Element Interconnect Bus (EIB)
The EIB is a communication bus internal to the Cell processor which connects the various on-chip system elements: the PPE processor, the memory controller (MIC), the eight SPE coprocessors, and two off-chip I/O interfaces, for a total of 12 participants. The EIB also includes an arbitration unit which functions as a set of traffic lights. In some documents IBM refers to EIB bus participants as 'units'.
The EIB is presently implemented as a circular ring comprised of four 16B-wide unidirectional channels which counter-rotate in pairs. When traffic patterns permit, each channel can convey up to three transactions concurrently. As the EIB runs at half the system clock rate the effective channel rate is 16 bytes every two system clocks. At maximum concurrency, with three active transactions on each of the four rings, the peak instantaneous EIB bandwidth is 96B per clock (12 concurrent transactions * 16 bytes wide / 2 system clocks per transfer).

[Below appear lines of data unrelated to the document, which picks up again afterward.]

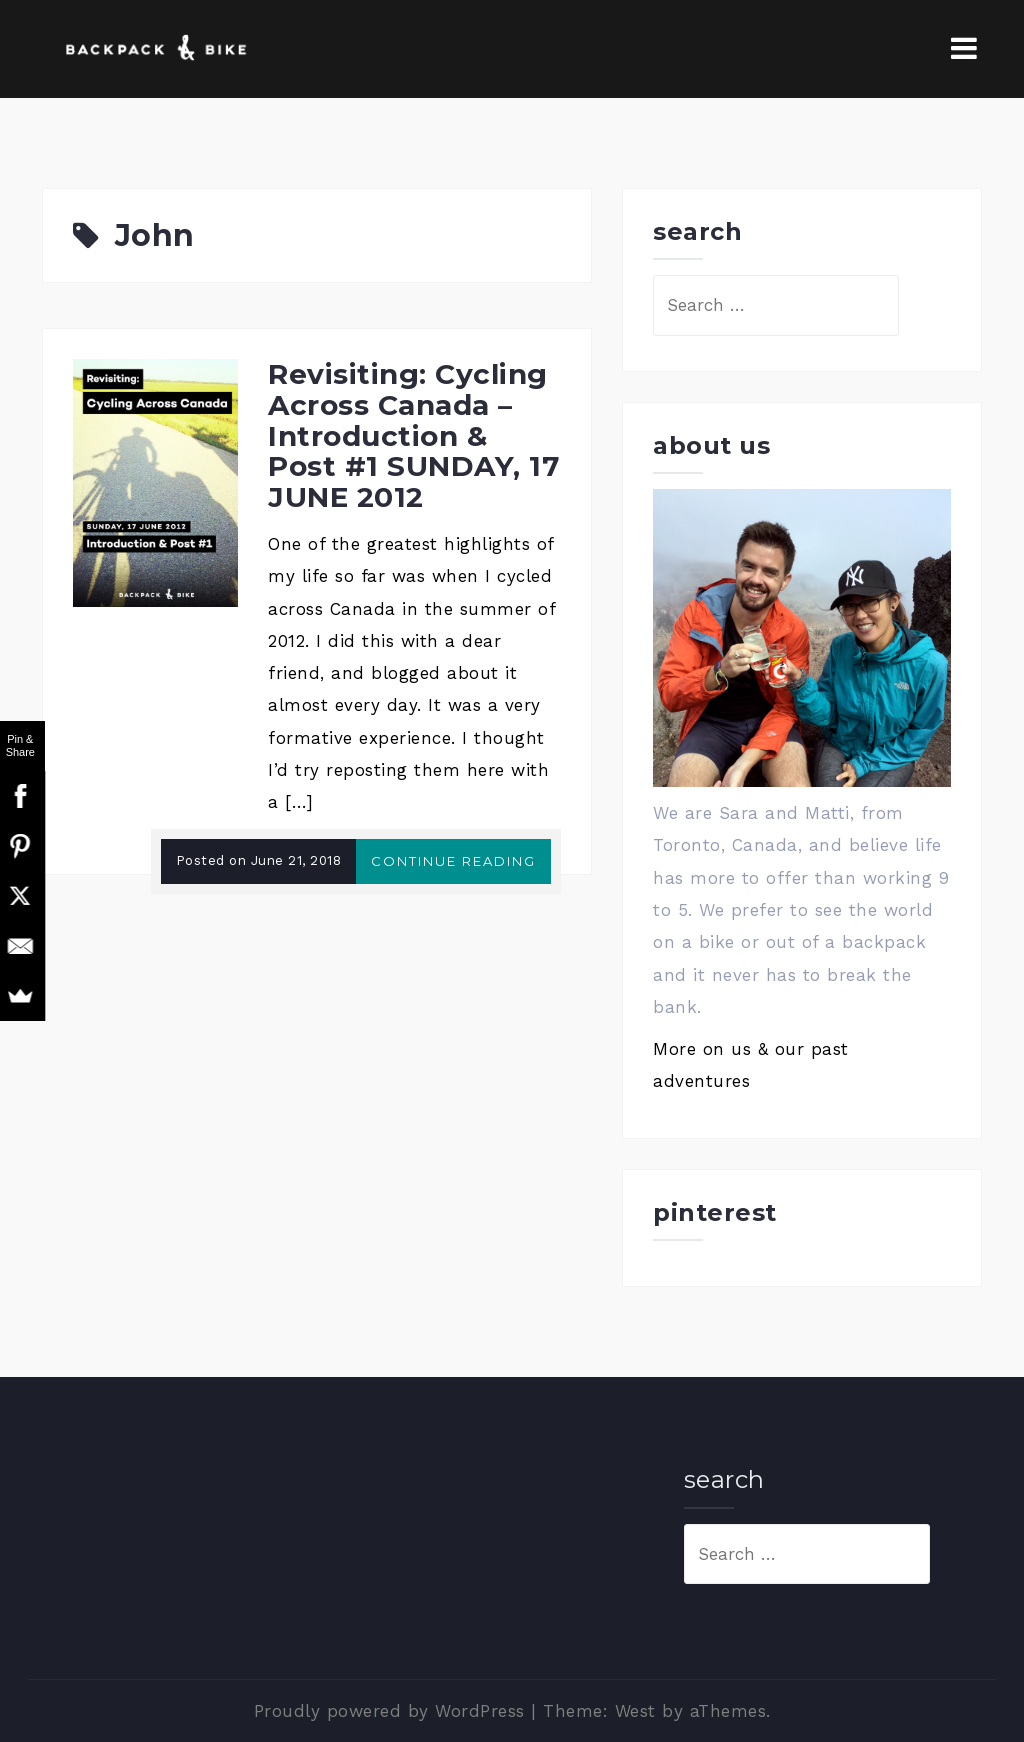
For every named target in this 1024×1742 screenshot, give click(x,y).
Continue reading (453, 861)
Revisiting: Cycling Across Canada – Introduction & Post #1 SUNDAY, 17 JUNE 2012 (413, 435)
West (635, 1711)
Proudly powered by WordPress (389, 1711)
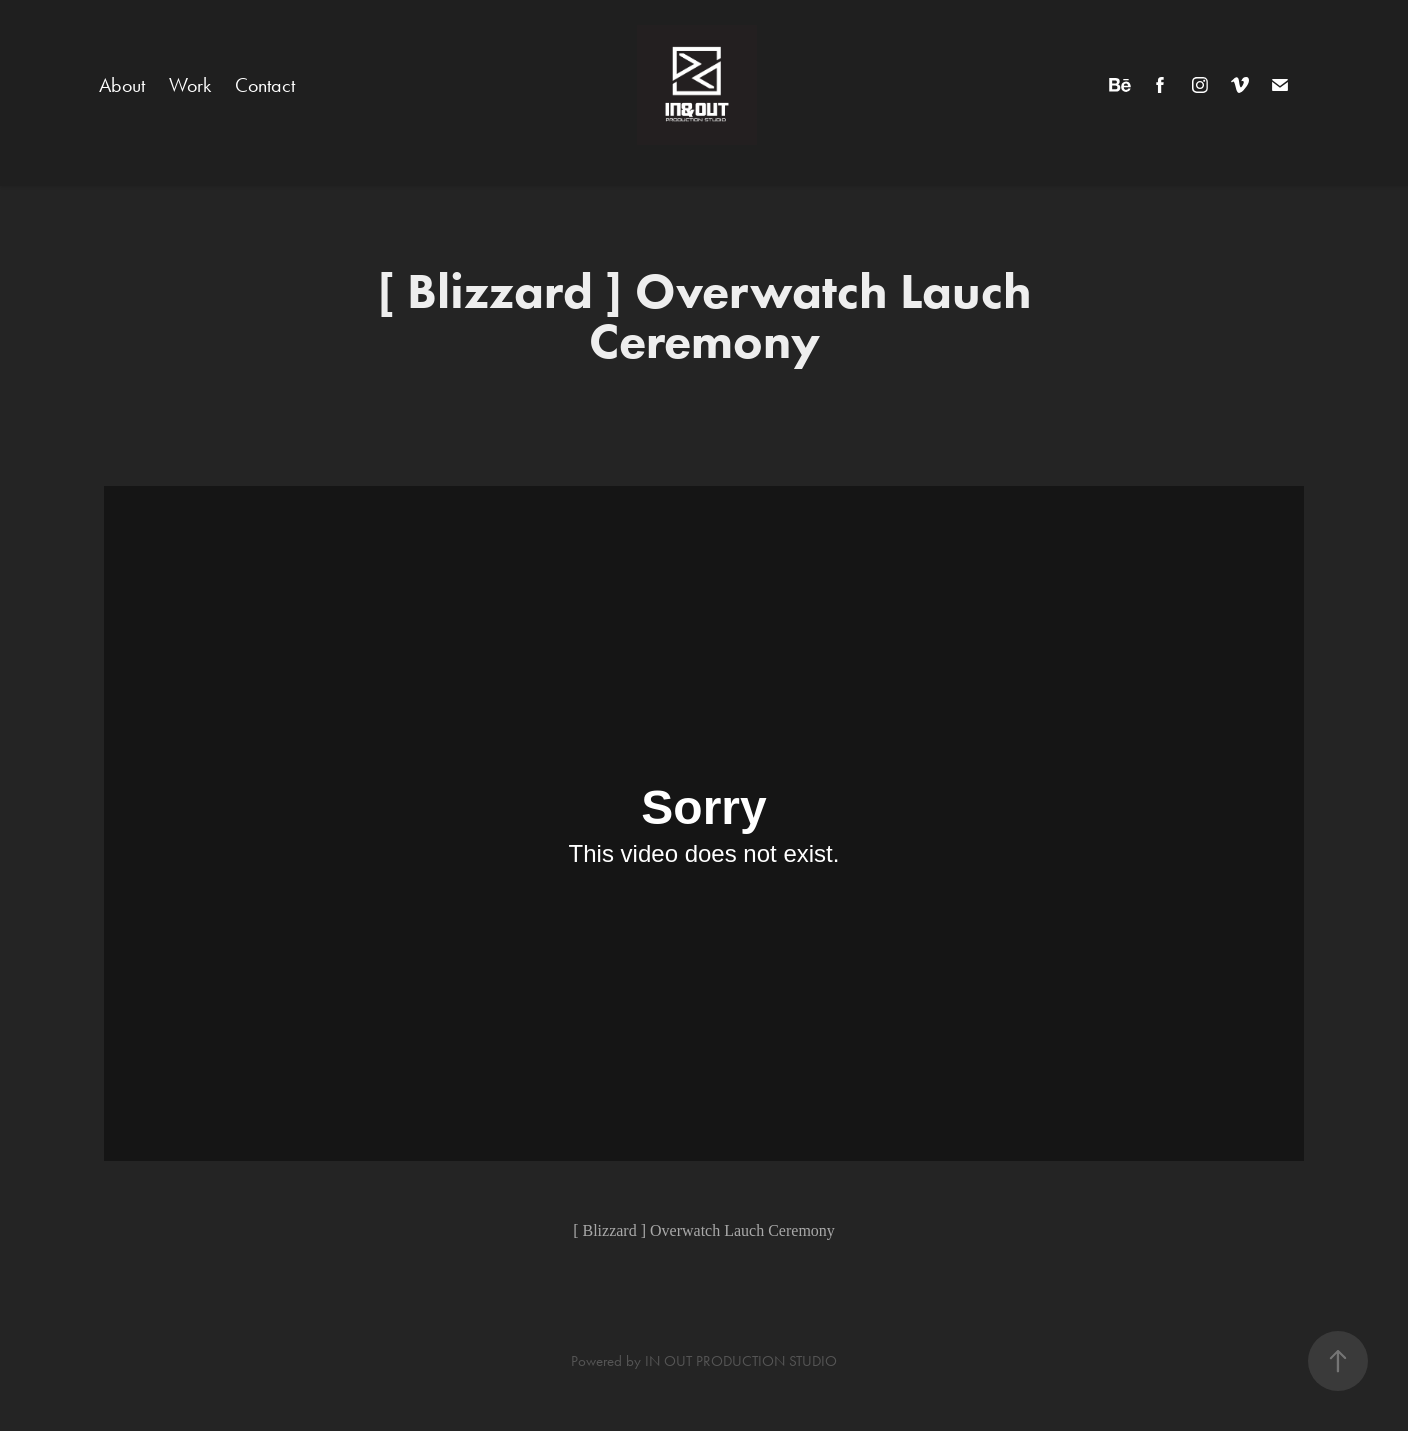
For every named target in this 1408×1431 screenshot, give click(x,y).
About (122, 85)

While this figure is often quoted in IBM literature it is unrealistic to simply scale this number by processor clock speed. The arbitration unit imposes additional constraints which are discussed in the Bandwidth Assessment section below.
IBM Senior Engineer David Krolak, EIB lead designer, explains the concurrency model:
A ring can start a new op every three cycles. Each transfer always takes eight beats. That was one of the simplifications we made, it's optimized for streaming a lot of data. If you do small ops, it does not work quite as well. If you think of eight-car trains running around this track, as long as the trains aren't running into each other, they can coexist on the track.[26]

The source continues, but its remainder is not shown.